Mystery Album, Part Nineteen

Having visited Helsinki Central Station, nearby shopping streets and the cathedral, our mystery family will have made their way back to the ferry at Satama, pausing to have their photograph taken beside the distinctive dockside building below.

Always Worth Saying, Going Postal
Vanha Kauppahalli.
© AlwaysWorthSaying, Going Postal 2021

This is the instantly recognisable Vahna Kauppahalli. It is still possible to stand on this very spot 100 years later via the miracle of Street View. Note the cathedral to the right of the building. If you do a pirouette you’ll see where our mystery family’s mystery ship was likely tied up.

The Vahna Kauppahalli is a traditional 19th-century venue featuring shops and stalls offering unique Finnish specialities. Appropriately, Vahna Kauppahalli translates into English as ‘Old Market Hall’.

Opened in 1889, the Gustaf Nyström design is located on the South Shore of Helsingin Satama near Market Square and is the oldest of the city’s market halls. Although Nyström has the neo-renaissance and national romantic styles attributed to him, I can’t quite see it myself and would classify this effort as an over-fussy Victorian provincial tram shed.

Today, the hall remains a popular tourist attraction with about 25 different stalls and cafes offering mainly food produce. The building was renovated between 2012 and 2014 but retains the red tile floors and iron grates visitors in the 1920s would have trod, no doubt in those days amongst the blood, guts and seawater of a covered dockside wet market.

Always Worth Saying, Going Postal
Vanha Kauppahalli, modern interior.
Old Market Hall – Vanha Kauppahalli, Helsinki,
Discovering Finland
Licence CC BY-SA 2.0

A look at the name above the shutters closest to the camera appears to show Putin’s fruit and veg stall. The guy’s a legend.

All well and good, but how did our mystery family get there and back on this particular part of their mystery adventures? An East of England theme has developed throughout these photographs with trips to Yorkshire’s Swaledale, the Stockton & Darlington Railway and a wherry holiday in East Anglia’s Norfolk boards.

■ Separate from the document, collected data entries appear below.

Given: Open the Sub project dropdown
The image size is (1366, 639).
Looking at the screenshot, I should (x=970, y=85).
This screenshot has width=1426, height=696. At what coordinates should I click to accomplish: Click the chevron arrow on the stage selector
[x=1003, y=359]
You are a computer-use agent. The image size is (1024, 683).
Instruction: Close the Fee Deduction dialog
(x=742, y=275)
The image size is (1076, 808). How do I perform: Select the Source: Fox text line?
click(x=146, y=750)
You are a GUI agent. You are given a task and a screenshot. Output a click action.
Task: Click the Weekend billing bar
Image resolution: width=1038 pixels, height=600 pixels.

Remaining in the area, not only were there direct 1920s sailings to Finland, but these were a bit of a ‘thing’, oft referred to by between the wars wags as a cruise around the Northern Mediterranean. One such cruiser was Alexander MacCallum Scott who not only served for 12 years as Liberal MP for Glasgow Bridgton but wrote a book about his travels prior to entering parliament. Although set a decade or so before our mystery family’s mystery trip, his work Through Finland to St Petersburg is enlightening. [1]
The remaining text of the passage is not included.